::: Kutipan dokumen

Sabtu, 18 Januari 2020

Salam Cinta untuk Semua Perempuan yang Berlawan (Termasuk Menolak Catcalling)



Suatu hari di lini masa twitter, di antara banyak cuitan, saya tertarik dengan satu artikel yang dibagikan Magdalene.co. Tulisan berbahasa Inggris yang berjudul Stop Telling Women in Hijab to Accept the “Salaam” Catcalls, ditulis oleh Aulia Rizda Kushardini. Dalam tulisannya, Aulia menekankan pandangannya sebagai wanita berhijab yang tidak lepas dari catcalling –saya tidak mengganti kata tersebut dengan padanan kata yang sekiranya cocok dalam bahasa Indonesia karena memang belum menemukan makna rasa yang sama dengan istilah tersebut. Catcalling sendiri berarti siulan, komentar, panggilan mengenai hal-hal bersifat seksual terhadap perempuan yang lewat di jalan.

 

Tulisan Aulia mengungkapkan kegelisahan yang sama dengan semua perempuan saat harus berjalan kaki. Termasuk perempuan yang menggunakan hijab juga cadar pun tetap tidak bebas dari catcalling. Meski muncul dengan variasi yang berbeda. Saya sebut beberapa contohnya ya: Assalamualaikum ukhti. Masyaallah ukhti. calon istriku yang salihah. Dsb dsb yang kebanyakan terdengar cringey memang. Kalimat-kalimat tersebut tidak bisa dikatakan sebagai sebuah pujian. Menurutnya, pujian mestilah bermaksud untuk membangun satu sama lain dalam prosesnya mengembangkan relasi antara pemberi dan penerima pesan. Bahkan bila yang dilontarkan adalah sebuah kalimat salam sekalipun tidak bisa kita lihat sebagai sebuah interaksi. Catcalling hanya eksis dari si pemberi. Kenapa banyak yang menutup mata betapa suitan seperti itu mampu membunuh kepercayaan diri seseorang yang tidak menyukainya. Selanjutnya bisa saja lebih berbahaya daripada catcalling. Karena ketidaksungkanan pelaku catcalling merupakan gambaran relasi kuasa yang timpang.

::::::

-- Tugas --
Lanjutkan tulisan di atas tentang catcalling terhadap perempuan berhijab, mulai dari kalimat sesudah kalimat terakhirnya.

::: Bagian data

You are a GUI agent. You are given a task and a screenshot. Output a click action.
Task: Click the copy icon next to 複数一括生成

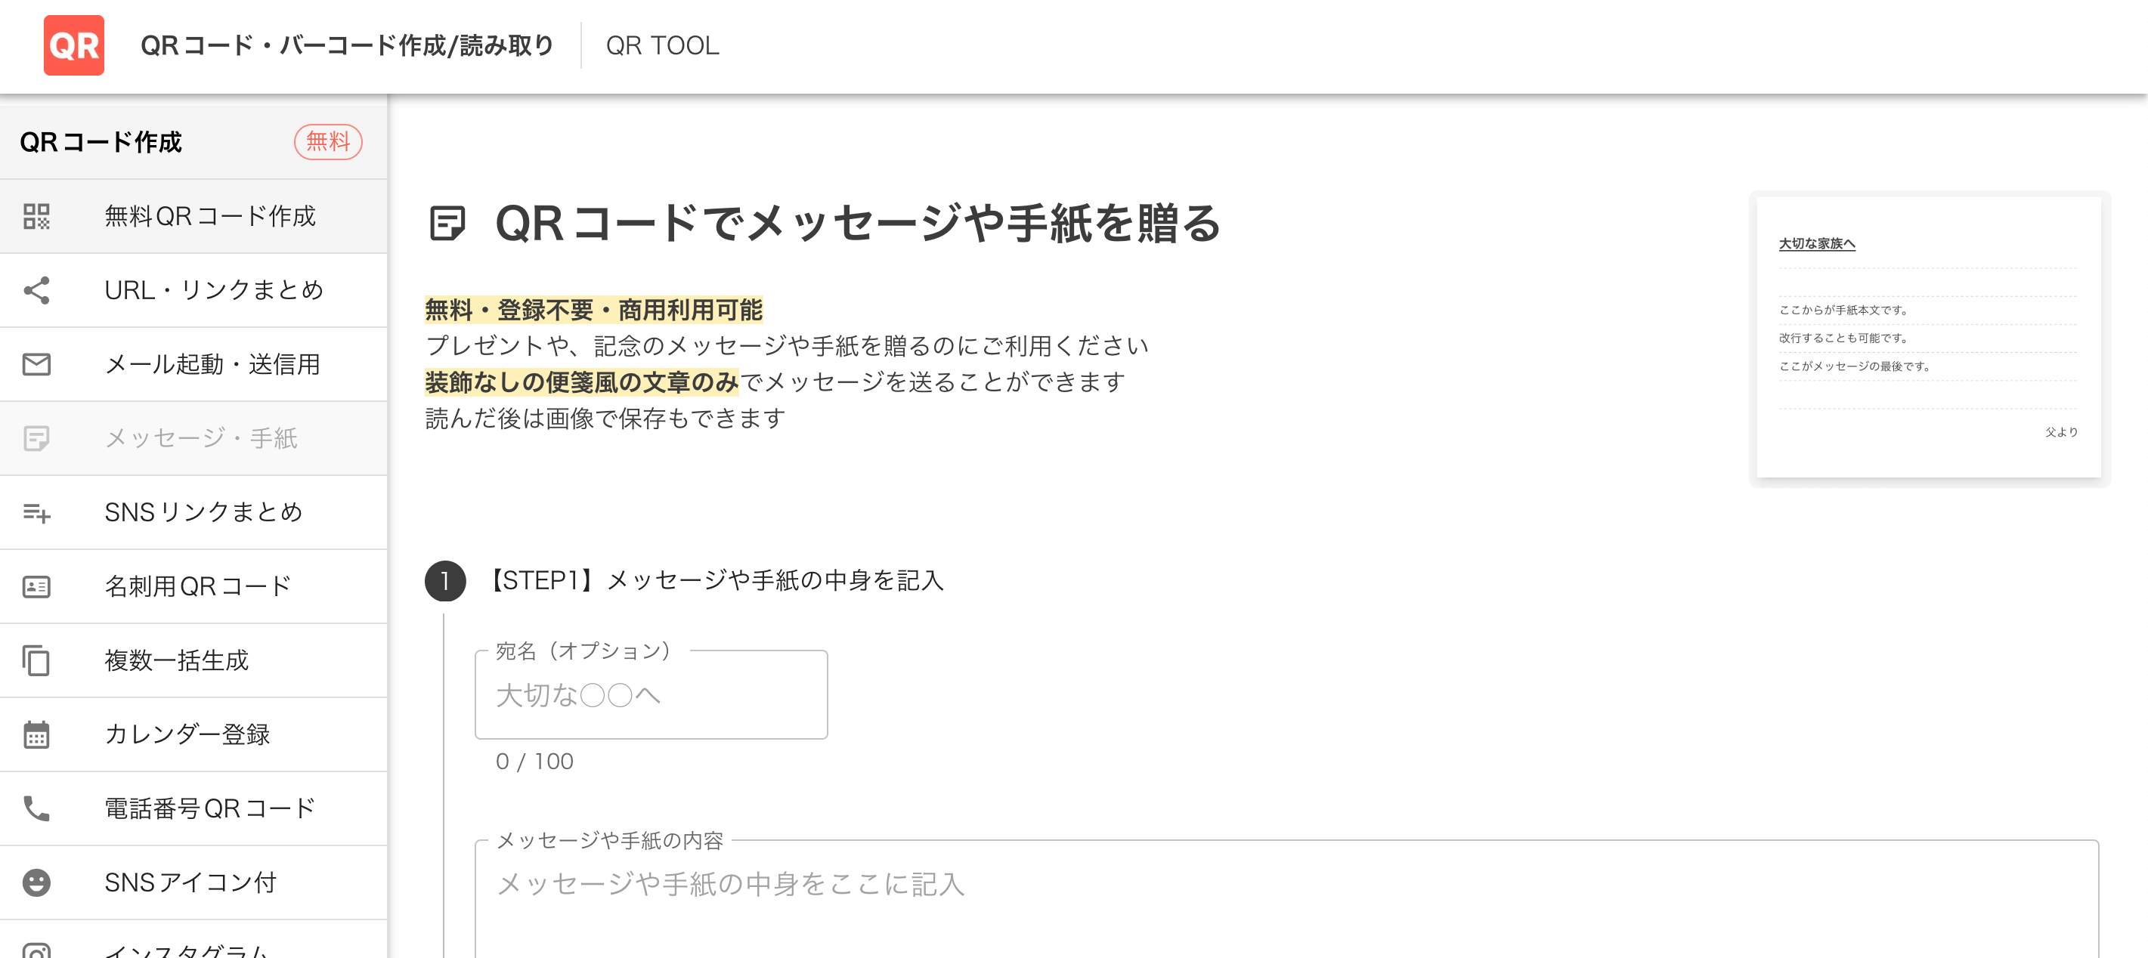[x=35, y=660]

::::::

-- Hasil latihan --
Tulisan ini kemudian saya bagikan kepada salah seorang teman saya, AA, seorang perempuan bercadar yang kebetulan sehari sebelumnya curhat mengenai catcalling serupa. Tidak sampai di situ, sekalian juga saya bagikan link tersebut ke story Whatsapp. Apa yang terposting di sosial media kadang bisa mendapat respon apa saja di luar dugaanmu. Sore itu saya mendapatkannya. Seorang teman laki-laki membalas story tersebut dengan ‘Assalamualaikum ukhti’ –ditujukan kepada saya tentu saja. Bukan hanya itu, dia juga membalas dengan sebuah link tulisan –yang sebelumnya sudah pernah kubaca. Mungkin salam tsb sekadar sarkasm atau jokes (?) yang relevan baginya dan link itu untuk menambahkan konteks.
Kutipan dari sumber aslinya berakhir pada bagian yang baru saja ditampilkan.